**What to do:**
A. Say whether each statement below agrees with the Wikipedia article on Maya Arad. Answer yes or no for each, and quote the words of the article that decide it.
(i) Maya Arad grew up on Kibbutz Nahal-Oz.
(ii) Arad earned her Ph.D. from Tel-Aviv University.
(iii) The Cameri Theater adapted her first novel into a film.
B. Write the next part of the Wikipedia article on Maya Arad, beginning after its final sentence.

+++ Source extract

Jump to content

Maya Arad

From Wikipedia, the free encyclopedia

This is an old revision of this page, as edited by Mazaricuu (talk | contribs) at 06:29, 4 May 2020 (Added Category:Alumni of the Adi Lautman Interdisciplinary Programme for Outstanding Students). The present address (URL) is a permanent link to this revision, which may differ significantly from the current revision.

Maya Arad (born January 25, 1971) is an American-based Israeli writer.[1] having been collected by libraries worldwide.[2]

Biography

Maya Arad was born in Rishon LeZion in Israel in 1971 and grew up on Kibbutz Nahal-Oz. At age 11 she returned to her city of birth. Like most Israelis, she served in the Israeli Defense Forces. She served in the Education Corps, where she met her future husband, Reviel Netz, a poet and noted Israeli scholar of the history of pre-modern mathematics, who is currently a professor of Classics and of Philosophy at Stanford University. The couple has two daughters.

Arad earned a B.A. in classics and linguistics from Tel-Aviv University and a Ph.D. in linguistics from University of London. She taught at Harvard University, Geneva University, and in the theater department at Stanford University. She is currently writer-in-residence at the Taube Center for Jewish Studies at Stanford[3]

Books

Her first novel, Another Place, a Foreign City (Xargol, 2003), written in verse on the model of Eugene Onegin, became a best-seller in Israel and was adapted as a musical play by the Cameri Theater.

++++++
+++ Dataset content

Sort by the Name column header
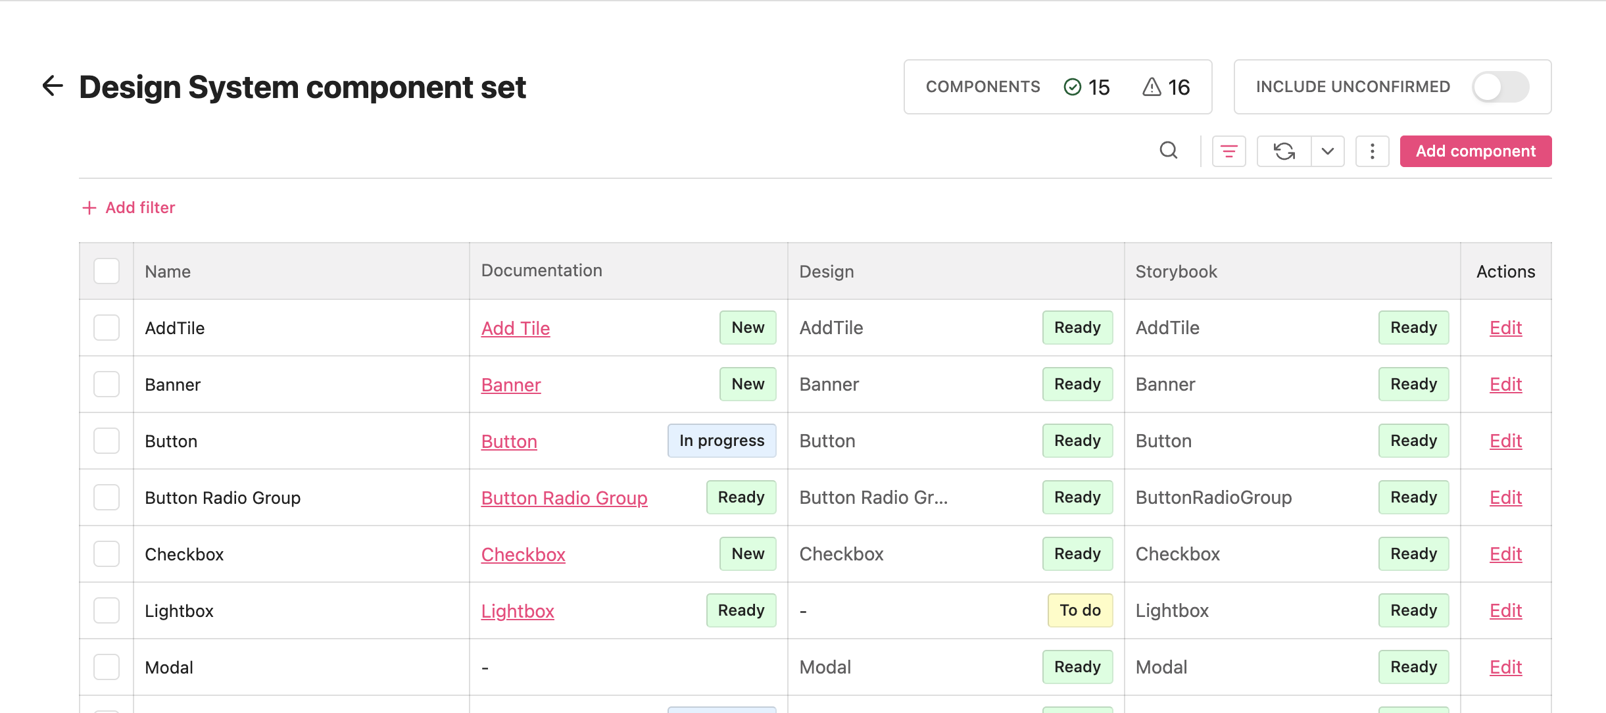1606x713 pixels. point(168,272)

++++++

**Task-by-task answers:**
A.
(i) Yes: "grew up on Kibbutz Nahal-Oz"
(ii) No: "a Ph.D. in linguistics from University of London"
(iii) No: "adapted as a musical play by the Cameri Theater"

B.
In 2005, she published an academic book, Roots and Patterns: Hebrew Morpho-Syntax, a study of the regularity of the Hebrew verb system. That same year she published The Righteous Forsaken, a play in verse, a reimagining of Griboedov’s "Woe from Wit."

Her novel Seven Moral Failings[4] (Xargol, 2006) was another best-seller. Family Pictures (Xargol, 2008) comprises three novellas. Positions of Stress: Essays on Israeli Literature between Sound and History (Ahuzat Bayit, 2008) was written together with Reviel Netz. She then published the novels Short Story Master (Xargol, 2009),[5] Suspected Dementia (Xargol, 2011), The Maiden of Kazan (Xargol, 2015),[6] and Behind the Mountain (Xargol, 2016).

References

  1. ^ "7 Israeli writers to watch". jta.org. September 9, 2015. Retrieved October 20, 2016.
  2. ^ "Arad, Maya". worldcat.org. Retrieved October 20, 2016.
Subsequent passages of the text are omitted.